Sólo me resta preguntarle, si en verdad no le asusta la homosexualidad al expresar que “creer que Yo le tengo miedo a la homosexualidad es una mentira” ¿Por qué defenderse a ultranza? Un saludo.
“Desde que te pintas la boca,
en vez de Don Juan, te llamamos
Juana La loca” Joaquín Sabina.
Estoy de acuerdo con la mayor parte de la opinión y de la manera en que se expone este tema, que puede considerarse como polémico y va en contra de “las buenas costumbres”.Sin embargo, no estoy de acuerdo con Usted cuando escribe “Lo que más asusta, a usted y al Vaticano” ¿Cómo puede saber qué es lo que a mi me asusta? ¿Acaso el Vaticano es un ser vivo? Yo sé que es lo que me asusta, me asusta que me extorsionen vía telefónica, me asusta la inseguridad que hay en el país y hasta me asusta la “voracidad” por decirlo así de los dueños de los bancos y de algunos políticos. La homosexualidad no tiene porque causar miedo. A un Estado como lo es el Vaticano creo que tampoco, porque como un ente geográfico creo que carece de sentimientos y emociones. Sin embargo, si utilizó Usted una metáfora creo que si es aceptable bajo esos términos; pero generalzar y creer que Yo le tengo miedo a la homosexualidad es una mentira. No soy homosexual ni metrosexual. Soy una persona común que piensa o al menos lo intento y no estoy de acuerdo en la manera con doble moral que se manejan muchos temas.en los medios de información y en la sociedad. Esta sociedad es discriminatoria no solo cuando “construye” sus zonas de tolerancia a las afueras de la ciudad para no se vea, por decirlo así dentro de la misma ciudad, sino que lo es cuando no acepta a una persona para brindarle una oportunidad laboral por no pertenecer al “grupo” de amigos, generación ó escuela.
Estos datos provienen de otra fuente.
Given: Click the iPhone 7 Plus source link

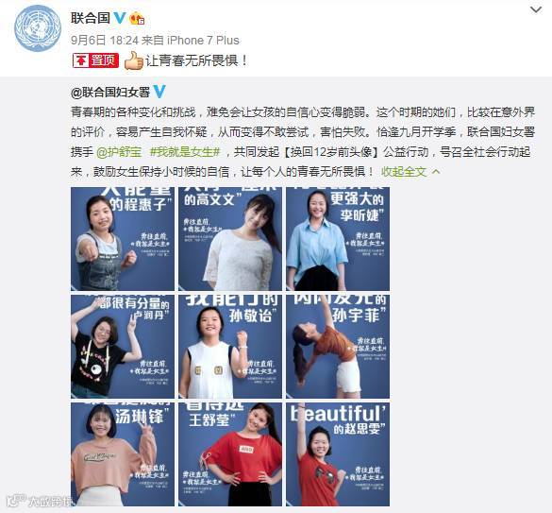Looking at the screenshot, I should click(203, 41).
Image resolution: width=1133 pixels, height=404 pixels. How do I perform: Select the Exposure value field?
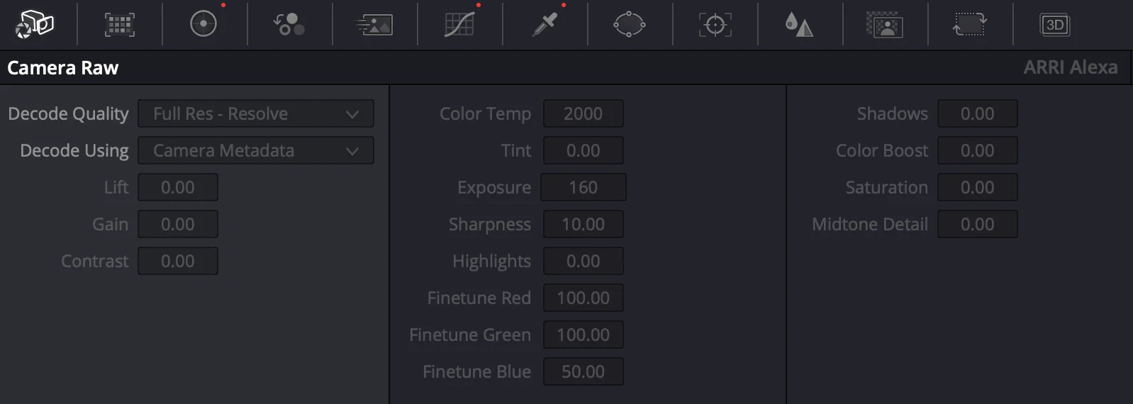pos(584,187)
La homosexualidad es un tema que causa un cierto tipo de molestia y estoy de acuerdo en que no se debe de satanizar, como dice Usted ni considerarla como una enfermedad. Sin embargo, creo que como psicólogo tampoco debe de hacer esas generalizaciones ni suponer que es lo que a mí me asusta y no me asusta, pues el buen psicólogo no hace generalizaciones de este tipo ya que no todos pensamos así, o ¿acaso los homosexuales que se dan tiempo de leer su columna se asustan de su propia homosexualidad?